快適運転のために
あえて歩く??
シニアの交通事故で多いのが、体力低下からくる「ブレーキ踏み込みの弱さ」です。
要するに、足腰が弱くなっているのに、自分自身がそのことを自覚していないことからくるミスです。加齢・老齢のために肉体的な機能が低下したり、基礎体力が落ちるのは仕方のないことです。しかし、適度な運動により、その低下・減退速度を遅くしたり、筋力を強化したりすることは可能です。

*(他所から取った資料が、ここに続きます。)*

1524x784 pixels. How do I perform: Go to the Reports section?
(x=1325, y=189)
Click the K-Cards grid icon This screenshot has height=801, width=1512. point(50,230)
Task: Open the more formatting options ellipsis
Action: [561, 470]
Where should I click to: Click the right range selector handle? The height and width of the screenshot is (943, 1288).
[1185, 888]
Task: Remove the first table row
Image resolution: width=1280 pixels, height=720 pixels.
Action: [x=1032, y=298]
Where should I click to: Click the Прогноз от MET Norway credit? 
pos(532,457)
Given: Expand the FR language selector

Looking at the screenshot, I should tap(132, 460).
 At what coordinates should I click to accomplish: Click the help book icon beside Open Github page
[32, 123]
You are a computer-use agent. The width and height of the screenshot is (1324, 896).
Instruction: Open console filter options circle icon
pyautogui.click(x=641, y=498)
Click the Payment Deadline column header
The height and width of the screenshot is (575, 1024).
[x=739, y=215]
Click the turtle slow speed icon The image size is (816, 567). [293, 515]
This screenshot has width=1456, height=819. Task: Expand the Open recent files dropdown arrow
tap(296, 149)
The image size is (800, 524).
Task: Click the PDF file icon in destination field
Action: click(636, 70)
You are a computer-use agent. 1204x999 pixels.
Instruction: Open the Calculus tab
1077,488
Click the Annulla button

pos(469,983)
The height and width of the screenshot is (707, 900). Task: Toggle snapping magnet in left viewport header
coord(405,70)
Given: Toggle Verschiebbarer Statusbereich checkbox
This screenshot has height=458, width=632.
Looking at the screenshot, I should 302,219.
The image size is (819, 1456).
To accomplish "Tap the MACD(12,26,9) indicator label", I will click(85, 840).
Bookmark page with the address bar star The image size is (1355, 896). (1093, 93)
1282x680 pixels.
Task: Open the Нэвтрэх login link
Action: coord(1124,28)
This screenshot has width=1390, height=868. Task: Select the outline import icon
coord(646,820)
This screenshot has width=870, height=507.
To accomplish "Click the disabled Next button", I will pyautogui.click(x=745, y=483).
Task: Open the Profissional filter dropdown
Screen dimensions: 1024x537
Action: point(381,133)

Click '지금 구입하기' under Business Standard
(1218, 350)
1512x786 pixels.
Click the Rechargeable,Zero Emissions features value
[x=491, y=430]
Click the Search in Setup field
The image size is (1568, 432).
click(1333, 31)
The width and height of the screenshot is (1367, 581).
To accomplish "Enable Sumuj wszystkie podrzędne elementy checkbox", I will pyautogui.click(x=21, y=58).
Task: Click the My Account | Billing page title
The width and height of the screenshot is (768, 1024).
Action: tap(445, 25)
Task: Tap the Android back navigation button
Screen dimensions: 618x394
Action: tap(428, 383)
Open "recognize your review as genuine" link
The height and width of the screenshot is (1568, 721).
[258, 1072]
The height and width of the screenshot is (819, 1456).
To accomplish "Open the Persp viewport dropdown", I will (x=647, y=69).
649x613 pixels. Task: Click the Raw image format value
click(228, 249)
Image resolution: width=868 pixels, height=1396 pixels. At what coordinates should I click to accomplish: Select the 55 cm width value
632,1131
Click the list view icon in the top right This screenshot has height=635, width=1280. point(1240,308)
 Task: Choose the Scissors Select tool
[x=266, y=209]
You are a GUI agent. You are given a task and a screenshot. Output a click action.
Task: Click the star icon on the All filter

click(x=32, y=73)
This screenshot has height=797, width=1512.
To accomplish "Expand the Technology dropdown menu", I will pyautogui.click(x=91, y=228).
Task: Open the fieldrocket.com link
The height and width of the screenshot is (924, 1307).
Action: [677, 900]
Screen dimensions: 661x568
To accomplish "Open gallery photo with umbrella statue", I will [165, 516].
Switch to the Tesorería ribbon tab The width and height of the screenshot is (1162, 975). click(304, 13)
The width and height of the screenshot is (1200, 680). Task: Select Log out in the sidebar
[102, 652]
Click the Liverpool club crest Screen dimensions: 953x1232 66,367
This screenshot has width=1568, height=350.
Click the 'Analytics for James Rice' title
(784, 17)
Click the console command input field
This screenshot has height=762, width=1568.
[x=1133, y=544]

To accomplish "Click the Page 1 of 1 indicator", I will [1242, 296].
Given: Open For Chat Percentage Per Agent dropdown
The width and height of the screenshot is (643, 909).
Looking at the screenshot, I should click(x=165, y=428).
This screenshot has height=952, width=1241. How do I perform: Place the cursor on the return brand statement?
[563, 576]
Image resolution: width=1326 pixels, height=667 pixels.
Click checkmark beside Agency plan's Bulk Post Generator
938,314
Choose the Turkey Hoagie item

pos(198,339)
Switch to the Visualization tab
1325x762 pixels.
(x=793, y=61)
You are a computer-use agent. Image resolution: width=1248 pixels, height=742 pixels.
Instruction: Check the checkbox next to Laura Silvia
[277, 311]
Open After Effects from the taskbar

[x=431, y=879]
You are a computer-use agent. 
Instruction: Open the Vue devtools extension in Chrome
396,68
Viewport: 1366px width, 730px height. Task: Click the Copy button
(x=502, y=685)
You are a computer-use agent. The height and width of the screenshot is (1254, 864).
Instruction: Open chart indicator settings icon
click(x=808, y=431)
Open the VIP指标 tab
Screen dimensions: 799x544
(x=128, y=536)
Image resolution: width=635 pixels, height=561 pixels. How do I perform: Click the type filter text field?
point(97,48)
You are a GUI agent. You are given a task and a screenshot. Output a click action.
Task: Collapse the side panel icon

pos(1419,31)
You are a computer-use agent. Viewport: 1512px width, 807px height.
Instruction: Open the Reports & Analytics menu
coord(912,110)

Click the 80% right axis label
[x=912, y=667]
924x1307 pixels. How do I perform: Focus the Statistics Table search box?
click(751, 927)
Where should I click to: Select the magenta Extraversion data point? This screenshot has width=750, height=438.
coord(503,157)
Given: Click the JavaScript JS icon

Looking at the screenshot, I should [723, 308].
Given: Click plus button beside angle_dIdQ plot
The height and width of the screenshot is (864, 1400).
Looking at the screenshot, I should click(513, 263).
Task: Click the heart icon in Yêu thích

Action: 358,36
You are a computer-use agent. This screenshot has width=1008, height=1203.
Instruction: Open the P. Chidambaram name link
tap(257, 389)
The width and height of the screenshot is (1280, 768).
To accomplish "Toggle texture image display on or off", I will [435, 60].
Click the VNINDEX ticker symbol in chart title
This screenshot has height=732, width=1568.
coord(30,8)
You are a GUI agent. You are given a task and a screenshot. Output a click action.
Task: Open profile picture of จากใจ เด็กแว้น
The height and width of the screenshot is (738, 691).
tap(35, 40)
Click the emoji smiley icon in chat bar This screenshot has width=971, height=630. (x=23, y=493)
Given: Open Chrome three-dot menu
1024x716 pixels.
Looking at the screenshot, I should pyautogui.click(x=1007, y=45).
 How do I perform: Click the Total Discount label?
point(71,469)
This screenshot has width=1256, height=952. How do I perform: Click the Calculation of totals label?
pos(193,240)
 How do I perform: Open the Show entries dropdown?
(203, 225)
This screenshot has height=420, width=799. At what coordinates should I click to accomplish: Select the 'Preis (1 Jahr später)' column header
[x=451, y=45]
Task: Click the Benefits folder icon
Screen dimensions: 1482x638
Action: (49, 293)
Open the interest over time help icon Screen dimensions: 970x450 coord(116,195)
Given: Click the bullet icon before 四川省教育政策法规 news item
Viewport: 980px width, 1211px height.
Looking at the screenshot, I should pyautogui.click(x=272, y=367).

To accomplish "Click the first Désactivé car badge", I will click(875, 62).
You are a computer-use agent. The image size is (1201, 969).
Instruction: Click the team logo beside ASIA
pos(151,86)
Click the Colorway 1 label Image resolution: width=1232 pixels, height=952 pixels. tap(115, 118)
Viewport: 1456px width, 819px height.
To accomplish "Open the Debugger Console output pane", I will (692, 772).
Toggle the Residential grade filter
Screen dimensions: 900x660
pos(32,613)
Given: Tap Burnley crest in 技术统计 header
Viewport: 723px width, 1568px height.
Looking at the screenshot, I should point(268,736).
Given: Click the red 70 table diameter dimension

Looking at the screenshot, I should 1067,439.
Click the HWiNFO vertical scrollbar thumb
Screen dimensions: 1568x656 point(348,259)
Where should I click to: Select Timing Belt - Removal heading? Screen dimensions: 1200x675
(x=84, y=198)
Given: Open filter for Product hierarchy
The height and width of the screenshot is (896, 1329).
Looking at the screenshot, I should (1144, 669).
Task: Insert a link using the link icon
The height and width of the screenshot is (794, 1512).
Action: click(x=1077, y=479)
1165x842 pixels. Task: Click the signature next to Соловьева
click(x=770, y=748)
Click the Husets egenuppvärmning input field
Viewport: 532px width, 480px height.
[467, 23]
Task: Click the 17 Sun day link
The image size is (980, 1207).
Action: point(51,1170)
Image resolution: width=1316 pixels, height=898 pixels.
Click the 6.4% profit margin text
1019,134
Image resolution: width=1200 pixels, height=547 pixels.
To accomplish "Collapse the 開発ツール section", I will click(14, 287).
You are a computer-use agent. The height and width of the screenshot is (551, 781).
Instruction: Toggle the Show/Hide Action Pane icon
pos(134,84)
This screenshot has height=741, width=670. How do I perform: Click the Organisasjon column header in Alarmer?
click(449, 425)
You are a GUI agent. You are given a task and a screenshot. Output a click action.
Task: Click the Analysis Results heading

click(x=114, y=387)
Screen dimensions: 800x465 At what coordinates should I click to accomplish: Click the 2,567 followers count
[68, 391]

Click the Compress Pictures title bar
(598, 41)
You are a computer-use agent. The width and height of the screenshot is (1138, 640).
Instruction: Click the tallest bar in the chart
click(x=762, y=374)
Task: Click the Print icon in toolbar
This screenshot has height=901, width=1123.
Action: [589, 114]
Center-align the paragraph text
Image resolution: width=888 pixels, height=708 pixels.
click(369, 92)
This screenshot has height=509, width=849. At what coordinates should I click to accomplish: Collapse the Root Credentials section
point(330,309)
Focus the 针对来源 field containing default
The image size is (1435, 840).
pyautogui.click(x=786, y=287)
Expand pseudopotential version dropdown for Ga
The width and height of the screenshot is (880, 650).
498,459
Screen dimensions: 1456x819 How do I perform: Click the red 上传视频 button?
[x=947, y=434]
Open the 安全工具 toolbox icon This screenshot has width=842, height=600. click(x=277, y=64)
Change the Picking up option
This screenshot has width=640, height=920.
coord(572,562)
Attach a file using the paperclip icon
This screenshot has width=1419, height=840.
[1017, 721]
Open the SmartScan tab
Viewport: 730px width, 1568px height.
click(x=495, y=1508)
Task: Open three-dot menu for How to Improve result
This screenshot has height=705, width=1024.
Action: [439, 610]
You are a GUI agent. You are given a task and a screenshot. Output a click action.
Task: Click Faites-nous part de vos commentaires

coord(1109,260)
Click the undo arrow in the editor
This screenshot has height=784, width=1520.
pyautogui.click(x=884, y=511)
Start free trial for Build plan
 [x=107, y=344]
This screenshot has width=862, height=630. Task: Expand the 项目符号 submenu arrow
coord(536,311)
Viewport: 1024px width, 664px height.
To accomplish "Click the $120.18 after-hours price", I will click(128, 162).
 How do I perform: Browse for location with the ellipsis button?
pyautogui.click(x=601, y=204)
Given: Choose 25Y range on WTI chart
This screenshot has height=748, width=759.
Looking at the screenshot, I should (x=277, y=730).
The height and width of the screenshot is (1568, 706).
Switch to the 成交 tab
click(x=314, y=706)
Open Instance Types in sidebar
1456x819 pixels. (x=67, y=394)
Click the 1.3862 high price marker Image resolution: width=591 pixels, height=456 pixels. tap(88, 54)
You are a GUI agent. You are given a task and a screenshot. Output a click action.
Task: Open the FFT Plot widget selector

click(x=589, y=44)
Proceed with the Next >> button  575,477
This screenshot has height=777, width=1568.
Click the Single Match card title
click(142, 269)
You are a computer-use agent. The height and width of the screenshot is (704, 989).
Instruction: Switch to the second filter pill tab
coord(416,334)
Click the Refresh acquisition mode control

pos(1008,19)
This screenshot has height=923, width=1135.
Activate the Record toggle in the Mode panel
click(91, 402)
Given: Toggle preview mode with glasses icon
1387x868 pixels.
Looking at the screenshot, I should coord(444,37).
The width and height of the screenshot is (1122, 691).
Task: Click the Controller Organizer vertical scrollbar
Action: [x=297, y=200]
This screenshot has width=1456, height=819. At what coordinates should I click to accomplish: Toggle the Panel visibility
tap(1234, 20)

そこで、あえて提言したいのが、「快適運転のための歩行訓練」です。
昭和天皇は、「活力の歩行」として、万歩計をつけて毎日7000歩以上歩くことを日課にされていました。それもあって長寿を実現できたのだといいます。人間は歩けなくなる(=足腰が弱る)のが一番老化を感じるようです。
車があるから、多少足腰が弱くなっても大丈夫、ではなく、「車を安全で快適に乗りこなしたいからこそ、足腰を鍛えなければならない」のです。
足腰がどうでもよくて車が運転できるのであれば、プロのレーサーたちは、ジムやトラックで体を鍛えたりせず、毎日毎日車の運転だけしていればいいわけですよね。彼らはレースのない日には、高速運転や耐久レースのために、どんなアスリートよりも過酷な運動を自分に課しているのです。
若年の健常者ですら、ひと月もまったく運動しないと、脚の筋肉は約20〜30%低下します。
高齢になるほど、筋力低下は顕著になります。少しずつでも日々の鍛錬が重要なのです。
朝晩、通勤や買い物のついでに、普段は電車で行くところを歩くだけでもいい。エスカレーターやエレベーターでなく階段を使うでもいいです。
気づくところから「歩く」を取り入れてみましょう。